EXERCISE REQUIREMENTS:
Your task is to reproduce the entries below word for word.

------ PROVIDED MATERIAL ------

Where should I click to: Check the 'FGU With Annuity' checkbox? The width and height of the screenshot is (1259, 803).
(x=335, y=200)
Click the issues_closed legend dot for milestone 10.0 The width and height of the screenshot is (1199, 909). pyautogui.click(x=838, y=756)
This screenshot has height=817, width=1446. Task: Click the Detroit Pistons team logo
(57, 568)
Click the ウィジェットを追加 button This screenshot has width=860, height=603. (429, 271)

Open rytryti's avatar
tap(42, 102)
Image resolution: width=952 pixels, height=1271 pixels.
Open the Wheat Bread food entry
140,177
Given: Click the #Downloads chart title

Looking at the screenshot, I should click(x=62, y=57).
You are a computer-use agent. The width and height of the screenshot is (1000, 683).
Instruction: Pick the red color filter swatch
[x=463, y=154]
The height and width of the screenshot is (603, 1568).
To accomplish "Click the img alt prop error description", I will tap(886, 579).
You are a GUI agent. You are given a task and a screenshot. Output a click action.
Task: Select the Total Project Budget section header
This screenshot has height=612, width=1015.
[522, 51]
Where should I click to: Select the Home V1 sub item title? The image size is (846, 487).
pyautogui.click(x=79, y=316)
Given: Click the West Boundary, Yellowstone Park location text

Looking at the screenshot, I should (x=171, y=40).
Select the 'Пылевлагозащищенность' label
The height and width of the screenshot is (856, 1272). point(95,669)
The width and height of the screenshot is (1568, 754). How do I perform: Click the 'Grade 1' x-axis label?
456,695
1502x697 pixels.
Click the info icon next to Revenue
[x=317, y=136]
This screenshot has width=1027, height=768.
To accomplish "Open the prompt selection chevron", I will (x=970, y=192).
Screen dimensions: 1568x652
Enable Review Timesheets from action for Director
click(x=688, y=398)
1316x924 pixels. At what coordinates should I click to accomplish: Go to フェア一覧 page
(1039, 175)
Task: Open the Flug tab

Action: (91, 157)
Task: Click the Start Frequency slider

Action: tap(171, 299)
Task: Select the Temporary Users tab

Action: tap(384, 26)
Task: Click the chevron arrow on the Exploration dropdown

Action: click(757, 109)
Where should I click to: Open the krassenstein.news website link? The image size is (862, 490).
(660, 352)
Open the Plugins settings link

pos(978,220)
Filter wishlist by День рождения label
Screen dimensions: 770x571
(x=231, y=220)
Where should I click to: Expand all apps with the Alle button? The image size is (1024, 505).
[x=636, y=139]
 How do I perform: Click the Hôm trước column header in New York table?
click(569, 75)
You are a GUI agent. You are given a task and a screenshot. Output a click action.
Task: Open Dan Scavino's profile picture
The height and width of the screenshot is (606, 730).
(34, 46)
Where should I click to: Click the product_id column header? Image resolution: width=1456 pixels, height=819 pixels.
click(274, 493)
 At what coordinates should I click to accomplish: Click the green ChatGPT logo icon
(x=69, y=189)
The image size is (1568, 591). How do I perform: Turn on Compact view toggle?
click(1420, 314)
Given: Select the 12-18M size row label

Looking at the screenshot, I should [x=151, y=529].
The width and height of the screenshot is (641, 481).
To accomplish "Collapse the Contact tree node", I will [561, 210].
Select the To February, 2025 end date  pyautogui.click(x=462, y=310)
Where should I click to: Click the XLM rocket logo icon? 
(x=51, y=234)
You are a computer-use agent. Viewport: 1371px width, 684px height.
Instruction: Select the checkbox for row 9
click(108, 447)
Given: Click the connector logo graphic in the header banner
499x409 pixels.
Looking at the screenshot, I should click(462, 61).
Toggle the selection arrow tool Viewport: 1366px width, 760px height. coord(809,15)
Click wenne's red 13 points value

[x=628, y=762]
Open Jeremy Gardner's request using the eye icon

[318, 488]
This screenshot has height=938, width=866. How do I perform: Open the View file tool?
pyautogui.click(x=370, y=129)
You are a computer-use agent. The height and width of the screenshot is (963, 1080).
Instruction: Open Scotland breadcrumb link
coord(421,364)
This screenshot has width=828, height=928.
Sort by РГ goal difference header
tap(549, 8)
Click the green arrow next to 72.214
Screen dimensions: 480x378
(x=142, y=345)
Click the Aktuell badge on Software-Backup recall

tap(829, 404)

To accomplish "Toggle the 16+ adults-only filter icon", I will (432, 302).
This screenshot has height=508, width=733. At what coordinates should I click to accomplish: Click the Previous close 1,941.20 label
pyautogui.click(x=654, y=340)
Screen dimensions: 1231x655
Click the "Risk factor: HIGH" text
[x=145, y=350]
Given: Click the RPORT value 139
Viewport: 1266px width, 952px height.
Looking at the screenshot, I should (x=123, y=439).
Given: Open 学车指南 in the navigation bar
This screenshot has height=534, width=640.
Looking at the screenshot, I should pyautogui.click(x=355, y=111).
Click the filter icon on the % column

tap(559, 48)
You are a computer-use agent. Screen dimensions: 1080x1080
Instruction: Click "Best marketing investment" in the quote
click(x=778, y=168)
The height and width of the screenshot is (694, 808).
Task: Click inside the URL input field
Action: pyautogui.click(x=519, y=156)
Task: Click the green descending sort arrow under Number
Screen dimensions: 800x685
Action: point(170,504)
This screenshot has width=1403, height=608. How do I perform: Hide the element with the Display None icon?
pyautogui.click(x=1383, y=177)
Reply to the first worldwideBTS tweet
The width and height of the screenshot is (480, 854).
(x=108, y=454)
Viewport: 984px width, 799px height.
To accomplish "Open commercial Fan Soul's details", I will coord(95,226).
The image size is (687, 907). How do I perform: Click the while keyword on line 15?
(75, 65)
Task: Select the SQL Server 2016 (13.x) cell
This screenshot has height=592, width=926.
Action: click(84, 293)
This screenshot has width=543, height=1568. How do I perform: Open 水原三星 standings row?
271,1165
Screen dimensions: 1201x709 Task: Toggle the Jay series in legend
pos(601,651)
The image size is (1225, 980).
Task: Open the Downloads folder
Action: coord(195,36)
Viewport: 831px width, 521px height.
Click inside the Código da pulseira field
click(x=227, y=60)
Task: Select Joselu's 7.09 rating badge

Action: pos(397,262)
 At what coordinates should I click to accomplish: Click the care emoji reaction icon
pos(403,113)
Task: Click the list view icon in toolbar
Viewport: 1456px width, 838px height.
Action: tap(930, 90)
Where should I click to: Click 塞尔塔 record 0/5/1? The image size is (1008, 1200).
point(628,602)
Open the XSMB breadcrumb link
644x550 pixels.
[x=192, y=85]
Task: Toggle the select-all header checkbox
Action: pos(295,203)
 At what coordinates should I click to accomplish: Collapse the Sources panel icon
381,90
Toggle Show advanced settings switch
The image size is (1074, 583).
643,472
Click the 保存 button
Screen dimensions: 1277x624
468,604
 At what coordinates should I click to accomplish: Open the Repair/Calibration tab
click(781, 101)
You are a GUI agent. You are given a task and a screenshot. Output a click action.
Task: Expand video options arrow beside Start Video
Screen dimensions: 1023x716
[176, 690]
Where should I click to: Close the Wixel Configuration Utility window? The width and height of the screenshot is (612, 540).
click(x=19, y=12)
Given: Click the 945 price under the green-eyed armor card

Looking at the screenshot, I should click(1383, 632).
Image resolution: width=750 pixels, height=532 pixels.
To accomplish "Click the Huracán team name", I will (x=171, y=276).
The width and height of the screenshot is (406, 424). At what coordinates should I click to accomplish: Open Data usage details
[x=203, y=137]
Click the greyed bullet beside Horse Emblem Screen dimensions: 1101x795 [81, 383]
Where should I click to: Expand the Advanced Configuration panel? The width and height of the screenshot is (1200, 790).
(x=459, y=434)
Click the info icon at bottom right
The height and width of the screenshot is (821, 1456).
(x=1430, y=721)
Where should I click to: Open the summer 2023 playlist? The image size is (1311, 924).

------

RESPONSE TO THE EXERCISE:
Where should I click to: Check the 'FGU With Annuity' checkbox? The width and height of the screenshot is (1259, 803).
(x=335, y=200)
Click the issues_closed legend dot for milestone 10.0 The width and height of the screenshot is (1199, 909). pyautogui.click(x=838, y=756)
This screenshot has height=817, width=1446. Task: Click the Detroit Pistons team logo
(57, 568)
Click the ウィジェットを追加 button This screenshot has width=860, height=603. (429, 271)

Open rytryti's avatar
tap(42, 102)
Image resolution: width=952 pixels, height=1271 pixels.
Open the Wheat Bread food entry
140,177
Given: Click the #Downloads chart title

Looking at the screenshot, I should click(x=62, y=57).
You are a computer-use agent. The width and height of the screenshot is (1000, 683).
Instruction: Pick the red color filter swatch
[x=463, y=154]
The height and width of the screenshot is (603, 1568).
To accomplish "Click the img alt prop error description", I will tap(886, 579).
You are a GUI agent. You are given a task and a screenshot. Output a click action.
Task: Select the Total Project Budget section header
This screenshot has height=612, width=1015.
[522, 51]
Where should I click to: Select the Home V1 sub item title? The image size is (846, 487).
pyautogui.click(x=79, y=316)
Given: Click the West Boundary, Yellowstone Park location text

Looking at the screenshot, I should (x=171, y=40).
Select the 'Пылевлагозащищенность' label
The height and width of the screenshot is (856, 1272). point(95,669)
The width and height of the screenshot is (1568, 754). How do I perform: Click the 'Grade 1' x-axis label?
456,695
1502x697 pixels.
Click the info icon next to Revenue
[x=317, y=136]
This screenshot has width=1027, height=768.
To accomplish "Open the prompt selection chevron", I will (x=970, y=192).
Screen dimensions: 1568x652
Enable Review Timesheets from action for Director
click(x=688, y=398)
1316x924 pixels. At what coordinates should I click to accomplish: Go to フェア一覧 page
(1039, 175)
Task: Open the Flug tab

Action: (91, 157)
Task: Click the Start Frequency slider

Action: tap(171, 299)
Task: Select the Temporary Users tab

Action: tap(384, 26)
Task: Click the chevron arrow on the Exploration dropdown

Action: click(757, 109)
Where should I click to: Open the krassenstein.news website link? The image size is (862, 490).
(660, 352)
Open the Plugins settings link

pos(978,220)
Filter wishlist by День рождения label
Screen dimensions: 770x571
(x=231, y=220)
Where should I click to: Expand all apps with the Alle button? The image size is (1024, 505).
[x=636, y=139]
 How do I perform: Click the Hôm trước column header in New York table?
click(569, 75)
You are a GUI agent. You are given a task and a screenshot. Output a click action.
Task: Open Dan Scavino's profile picture
The height and width of the screenshot is (606, 730).
(34, 46)
Where should I click to: Click the product_id column header? Image resolution: width=1456 pixels, height=819 pixels.
click(274, 493)
 At what coordinates should I click to accomplish: Click the green ChatGPT logo icon
(x=69, y=189)
The image size is (1568, 591). How do I perform: Turn on Compact view toggle?
click(1420, 314)
Given: Select the 12-18M size row label

Looking at the screenshot, I should [x=151, y=529].
The width and height of the screenshot is (641, 481).
To accomplish "Collapse the Contact tree node", I will [561, 210].
Select the To February, 2025 end date  pyautogui.click(x=462, y=310)
Where should I click to: Click the XLM rocket logo icon? 
(x=51, y=234)
You are a computer-use agent. Viewport: 1371px width, 684px height.
Instruction: Select the checkbox for row 9
click(108, 447)
Given: Click the connector logo graphic in the header banner
499x409 pixels.
Looking at the screenshot, I should click(462, 61).
Toggle the selection arrow tool Viewport: 1366px width, 760px height. coord(809,15)
Click wenne's red 13 points value

[x=628, y=762]
Open Jeremy Gardner's request using the eye icon

[318, 488]
This screenshot has height=938, width=866. How do I perform: Open the View file tool?
pyautogui.click(x=370, y=129)
You are a computer-use agent. The height and width of the screenshot is (963, 1080).
Instruction: Open Scotland breadcrumb link
coord(421,364)
This screenshot has width=828, height=928.
Sort by РГ goal difference header
tap(549, 8)
Click the green arrow next to 72.214
Screen dimensions: 480x378
(x=142, y=345)
Click the Aktuell badge on Software-Backup recall

tap(829, 404)

To accomplish "Toggle the 16+ adults-only filter icon", I will (432, 302).
This screenshot has height=508, width=733. At what coordinates should I click to accomplish: Click the Previous close 1,941.20 label
pyautogui.click(x=654, y=340)
Screen dimensions: 1231x655
Click the "Risk factor: HIGH" text
[x=145, y=350]
Given: Click the RPORT value 139
Viewport: 1266px width, 952px height.
Looking at the screenshot, I should (x=123, y=439).
Given: Open 学车指南 in the navigation bar
This screenshot has height=534, width=640.
Looking at the screenshot, I should pyautogui.click(x=355, y=111).
Click the filter icon on the % column

tap(559, 48)
You are a computer-use agent. Screen dimensions: 1080x1080
Instruction: Click "Best marketing investment" in the quote
click(x=778, y=168)
The height and width of the screenshot is (694, 808).
Task: Click inside the URL input field
Action: pyautogui.click(x=519, y=156)
Task: Click the green descending sort arrow under Number
Screen dimensions: 800x685
Action: point(170,504)
This screenshot has width=1403, height=608. How do I perform: Hide the element with the Display None icon?
pyautogui.click(x=1383, y=177)
Reply to the first worldwideBTS tweet
The width and height of the screenshot is (480, 854).
(x=108, y=454)
Viewport: 984px width, 799px height.
To accomplish "Open commercial Fan Soul's details", I will coord(95,226).
The image size is (687, 907). How do I perform: Click the while keyword on line 15?
(75, 65)
Task: Select the SQL Server 2016 (13.x) cell
This screenshot has height=592, width=926.
Action: click(84, 293)
This screenshot has width=543, height=1568. How do I perform: Open 水原三星 standings row?
271,1165
Screen dimensions: 1201x709 Task: Toggle the Jay series in legend
pos(601,651)
The image size is (1225, 980).
Task: Open the Downloads folder
Action: coord(195,36)
Viewport: 831px width, 521px height.
Click inside the Código da pulseira field
click(x=227, y=60)
Task: Select Joselu's 7.09 rating badge

Action: pos(397,262)
 At what coordinates should I click to accomplish: Click the care emoji reaction icon
pos(403,113)
Task: Click the list view icon in toolbar
Viewport: 1456px width, 838px height.
Action: tap(930, 90)
Where should I click to: Click 塞尔塔 record 0/5/1? The image size is (1008, 1200).
point(628,602)
Open the XSMB breadcrumb link
644x550 pixels.
[x=192, y=85]
Task: Toggle the select-all header checkbox
Action: pos(295,203)
 At what coordinates should I click to accomplish: Collapse the Sources panel icon
381,90
Toggle Show advanced settings switch
The image size is (1074, 583).
643,472
Click the 保存 button
Screen dimensions: 1277x624
468,604
 At what coordinates should I click to accomplish: Open the Repair/Calibration tab
click(781, 101)
You are a GUI agent. You are given a task and a screenshot. Output a click action.
Task: Expand video options arrow beside Start Video
Screen dimensions: 1023x716
[176, 690]
Where should I click to: Close the Wixel Configuration Utility window? The width and height of the screenshot is (612, 540).
click(x=19, y=12)
Given: Click the 945 price under the green-eyed armor card

Looking at the screenshot, I should click(1383, 632).
Image resolution: width=750 pixels, height=532 pixels.
To accomplish "Click the Huracán team name", I will (x=171, y=276).
The width and height of the screenshot is (406, 424). At what coordinates should I click to accomplish: Open Data usage details
[x=203, y=137]
Click the greyed bullet beside Horse Emblem Screen dimensions: 1101x795 [81, 383]
Where should I click to: Expand the Advanced Configuration panel? The width and height of the screenshot is (1200, 790).
(x=459, y=434)
Click the info icon at bottom right
The height and width of the screenshot is (821, 1456).
(x=1430, y=721)
Where should I click to: Open the summer 2023 playlist? The image size is (1311, 924).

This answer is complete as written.